| AVS 63rd International Symposium & Exhibition | |
| Thin Film | Monday Sessions |
| Session TF+PS+SE-MoA |
| Session: | Plasma-based Deposition Techniques and Film Characterization |
| Presenter: | Jeffry Kelber, University of North Texas |
| Authors: | B. Dong, University of North Texas A. Oyelade, University of North Texas E.M. Echeverria, University of Nebraska-Lincoln Y-S. Jun, University of California at Santa Barbara G.D. Stucky, University of California at Santa Barbara P.A. Dowben, University of Nebraska-Lincoln J.A. Kelber, University of North Texas |
| Correspondent: | Click to Email |
Many photovoltaic and photocatalytic systems employ band-bending at surfaces or interfaces to achieve electron-hole separation and functionality. Boron carbide-aromatic composites, formed by plasma-enhanced co-deposition of carboranes and aromatic precursors, present an alternative approach where such separation is achieved by aromatic coordination to the carborane icosahedra.

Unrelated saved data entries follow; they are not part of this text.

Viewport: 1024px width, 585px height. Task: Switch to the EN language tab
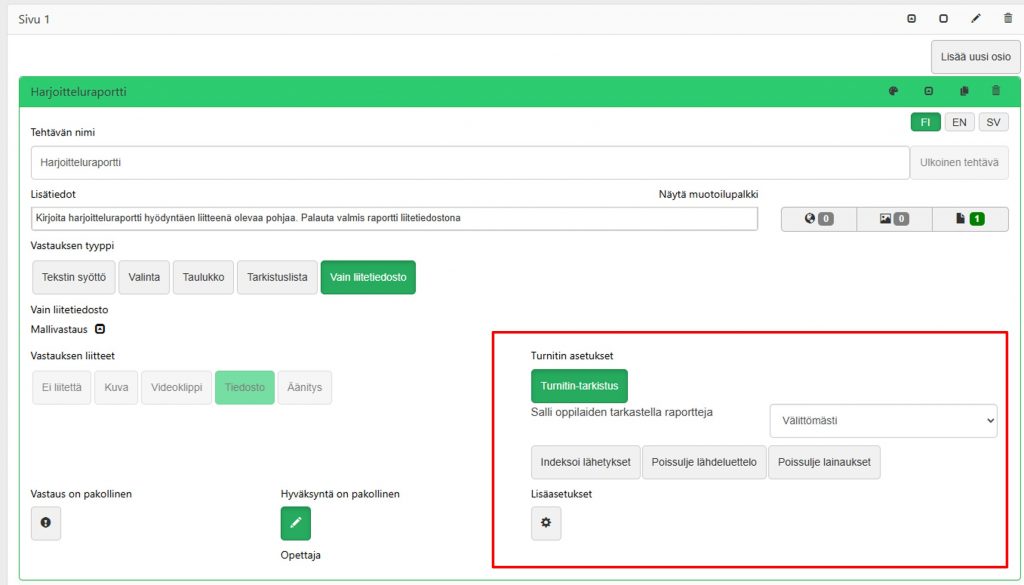pos(958,122)
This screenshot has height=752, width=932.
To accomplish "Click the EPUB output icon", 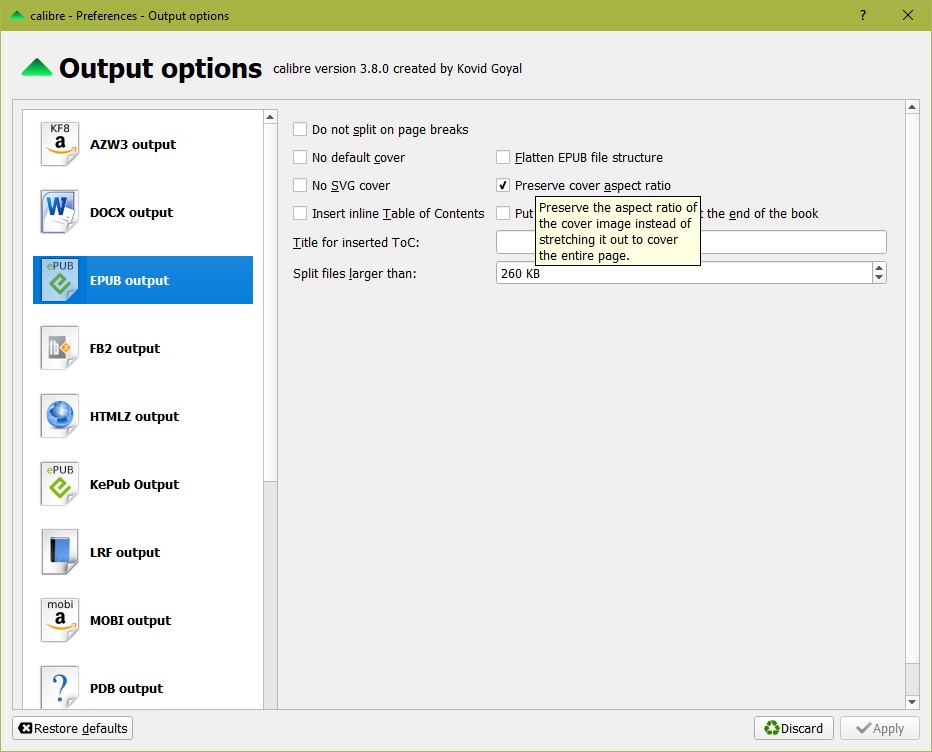I will 60,280.
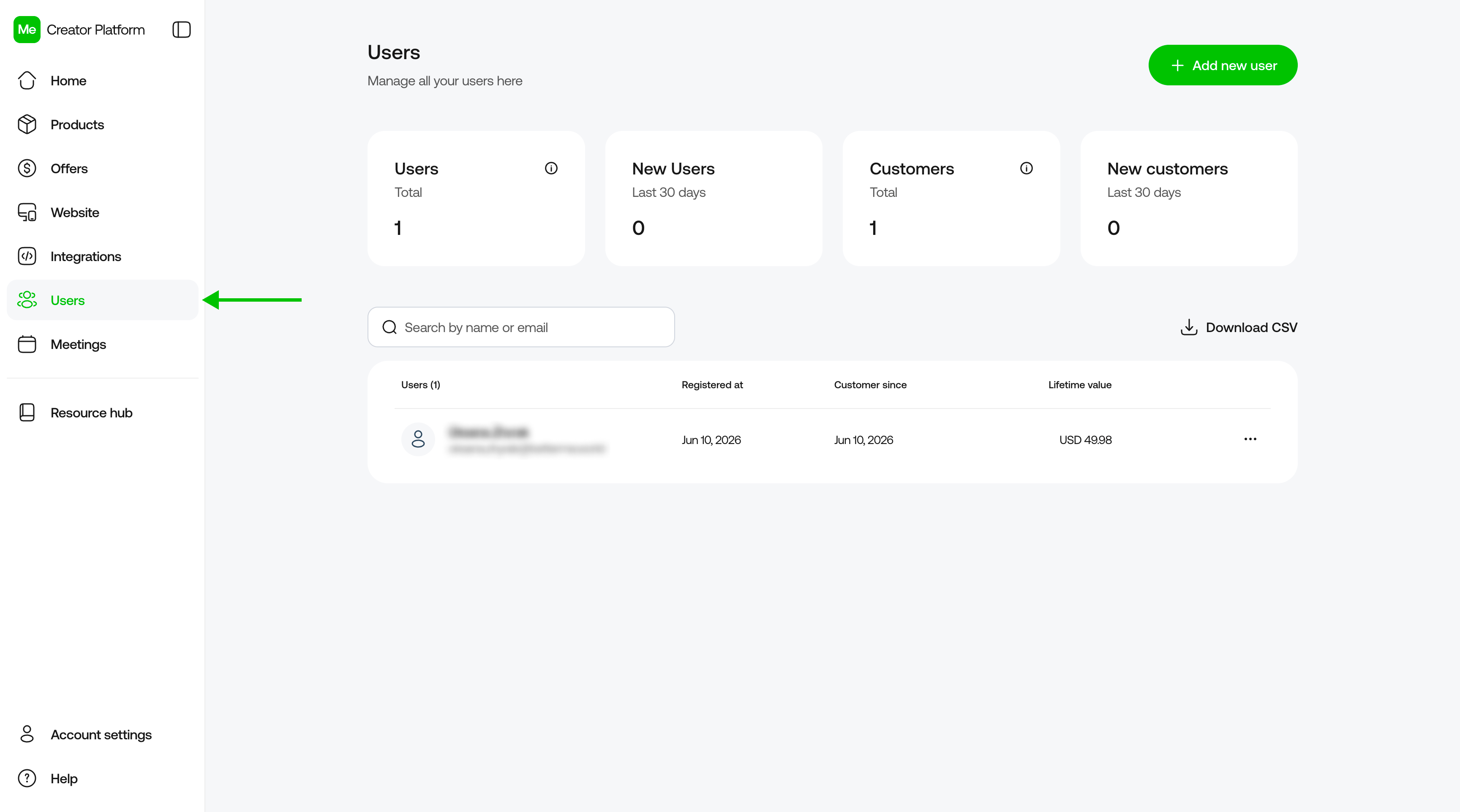Click the user avatar in the table row
The width and height of the screenshot is (1460, 812).
coord(418,439)
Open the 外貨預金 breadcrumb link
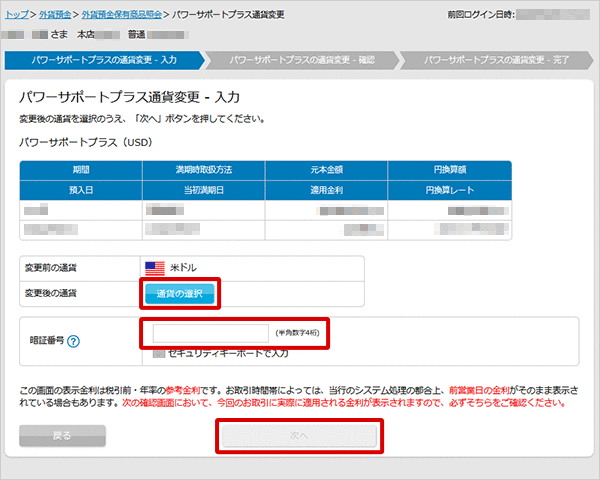The width and height of the screenshot is (600, 480). tap(56, 16)
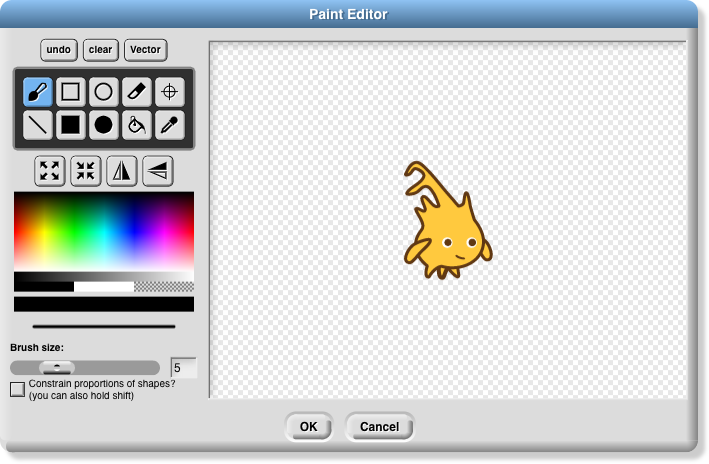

Photoemission, density functional theory calculations, and variable angle spectroscopic ellipsometry demonstrate that for orthocarborane/pyridine and orthocarborane/aniline films, with controlled aromatic/orthocarborane ratios between 1:1 and 10: 1, states near the valence band maximum are aromatic in character, while states near the conduction band minimum include those of either carborane or aromatic character. Thus, excitation across the band gap results in electrons and holes on carboranes and aromatics, respectively. Further such aromatic-carborane interaction dramatically shrinks the indirect band gap from 3 eV (PECVD orthocarborane) to ~ 1.6 eV (PECVD orthocarborane/pyridine) to ~1.0 eV (PECVD orthocarborane/aniline), with little variation in such properties with aromatic/orthocarborane stoichiometry. Recent photoabsorbance measurements show that in orthocarborane/pyridine films, the indirect band gap energy is significantly less than the exciton formation energy of 2.1 eV, allowing facile exciton elimination by phonon scattering of electrons into the conduction band at room temperature. The opposite is true for the PECVD orthocarborane film, where the exciton formation energy (2.4 eV) is less than the indirect band gap, inhibiting exciton elimination by electron-hole separation. The enhanced electron-hole separation, narrowed band gap, and significantly increased carrier lifetimes (350 µsec for PECVD orthocarborane/pyridine vs 35 µsec for PECVD orthocarborane), indicate the potential for greatly enhanced charge generation, as confirmed by zero-bias neutron voltaic studies. Those results--an 850% increase in charge generation per B atom for the PECVD pyridine/orthocarborane film relative to the PECVD orthocarborane film--indicate that the enhanced electron-hole separation and band gap narrowing observed for aromatic/orthocarborane films relative to PECVD orthocarborane, have significant potential for a range of applications, including neutron detection, photovoltaics, and photocatalysis.
Acknowledgements: This work was supported by the Defense Threat Reduction Agency (Grant No. HDTRA1-14-1-0041). The authors would like to thank Shireen Adenwalla for technical assistance and discussion. James Hilfiker is also gratefully acknowledged for stimulating discussions.